Il male della storia, diceva Nietzsche, sono stati gli "intellettuali", coloro che vollero sovvertire le leggi di Madre Natura, sostituendole con le proprie. Nel suo pensiero - rivoluzionario nei modi, conservatore nei valori - c'è il desiderio di ritornare a quel primissimo tempo in cui i poeti, gli eroi, insomma i migliori, scaturivano da giovani razze creatrici e fondatrici di civiltà, devote alla vita e alla sua tragica bellezza. Scrive Losurdo che in Nietzsche "agisce la dicotomia cara a Wagner tra cultura autentica, che affonda le sue radici nel popolo e che risulta capace di unire attorno a sé la comunità, e pseudocultura ridotta a occupazione o divertimento solitario di intellettuali sradicati".

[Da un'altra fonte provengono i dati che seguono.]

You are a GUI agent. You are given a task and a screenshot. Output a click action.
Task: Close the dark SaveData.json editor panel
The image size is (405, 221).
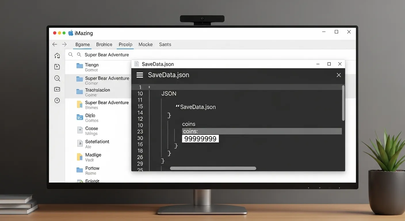[x=339, y=75]
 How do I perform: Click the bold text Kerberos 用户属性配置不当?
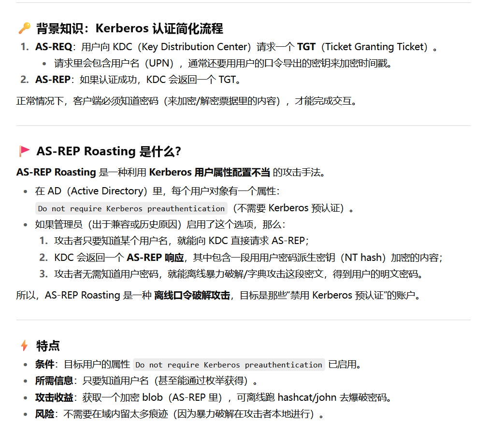tap(210, 172)
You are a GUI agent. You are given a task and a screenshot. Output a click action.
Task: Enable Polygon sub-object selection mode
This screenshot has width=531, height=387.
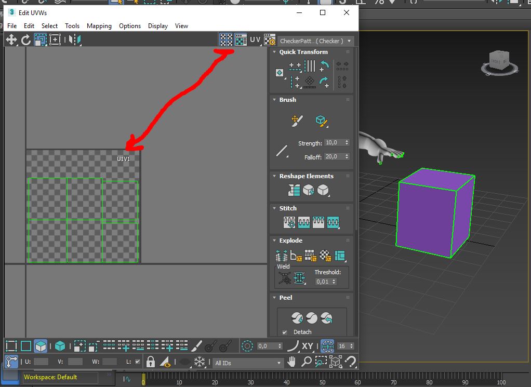coord(41,346)
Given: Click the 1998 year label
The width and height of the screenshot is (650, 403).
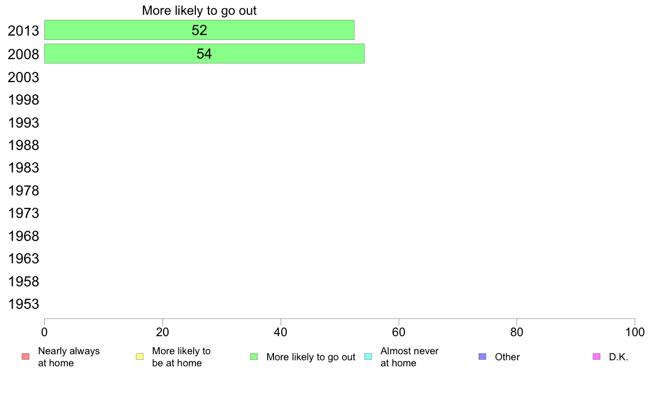Looking at the screenshot, I should [x=24, y=100].
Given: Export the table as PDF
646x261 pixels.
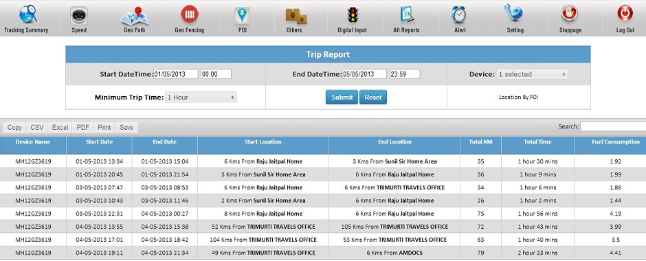Looking at the screenshot, I should [x=82, y=127].
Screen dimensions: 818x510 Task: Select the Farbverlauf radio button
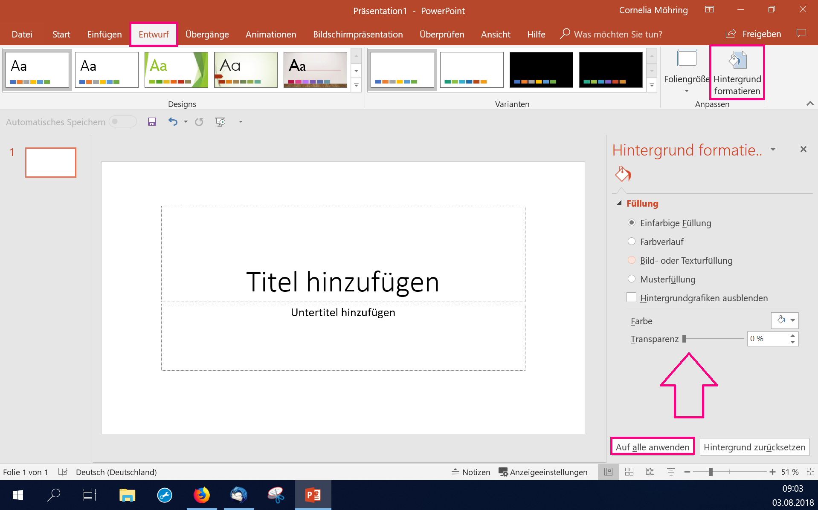tap(632, 242)
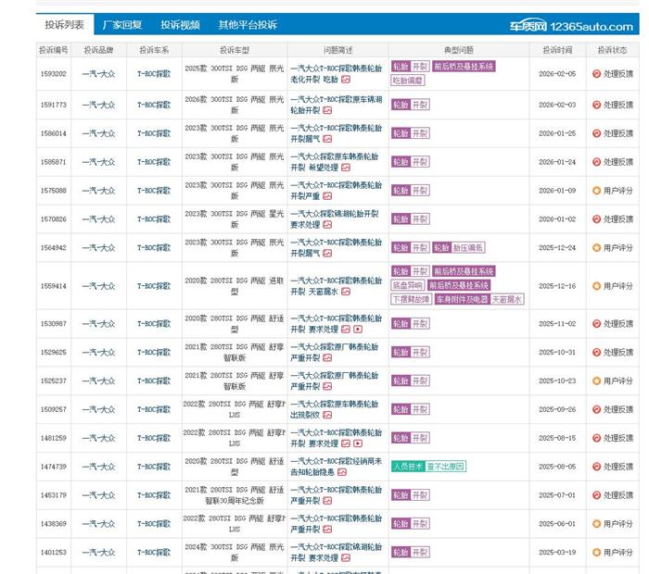Open 一汽-大众 brand link for complaint 1509257
Image resolution: width=649 pixels, height=574 pixels.
click(98, 409)
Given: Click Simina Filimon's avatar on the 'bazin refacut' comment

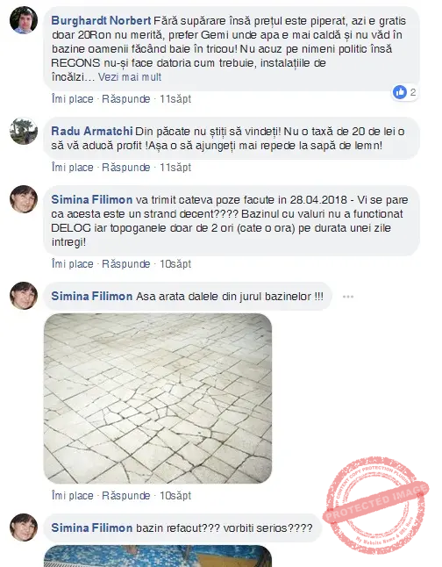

Le aristocrazie vere nascono dal popolo sano e legato alla tradizione, il contrario esatto di quanto Nietzsche vedeva accadere ai suoi tempi, col dilagare di quella "rivolta degli schiavi" che era incardinata sul culto del denaro. Il profetico Solitario di Sils Maria pensava che "l’aristocratico pensiero fondamentale della natura" avrebbe posto fine alla sovversione egualitaria, e impegnò il suo formidabile ingegno nel disegnare i contorni di una rivoluzionaria riconquista della tradizione europea.
Il suo fu un messaggio, in questo senso, pienamente politico. E proprio questo viene coraggiosamente sottolineato da Losurdo, che finalmente parla chiaro a quanti avevano fabbricato l'immaginetta illuministica di Nietzsche. Essi, scrive lo studioso, non potendo evitare di fare i conti con lui, da faziosi "ermeneuti dell'innocenza" ne avevano castrato le idee, rimuovendone l'impianto
"pericoloso" di radicalismo anti-democratico. Adesso il velo è stato stracciato, e il “pensiero debole” è definitivamente nudo, in tutta la sua derelitta vuotaggine... E adesso, chi si riconosce veramente nelle profondità della nostra tradizione europea, può tornare a vedere in tutta la sua nitidezza il profilo di uno dei suoi custodi più geniali.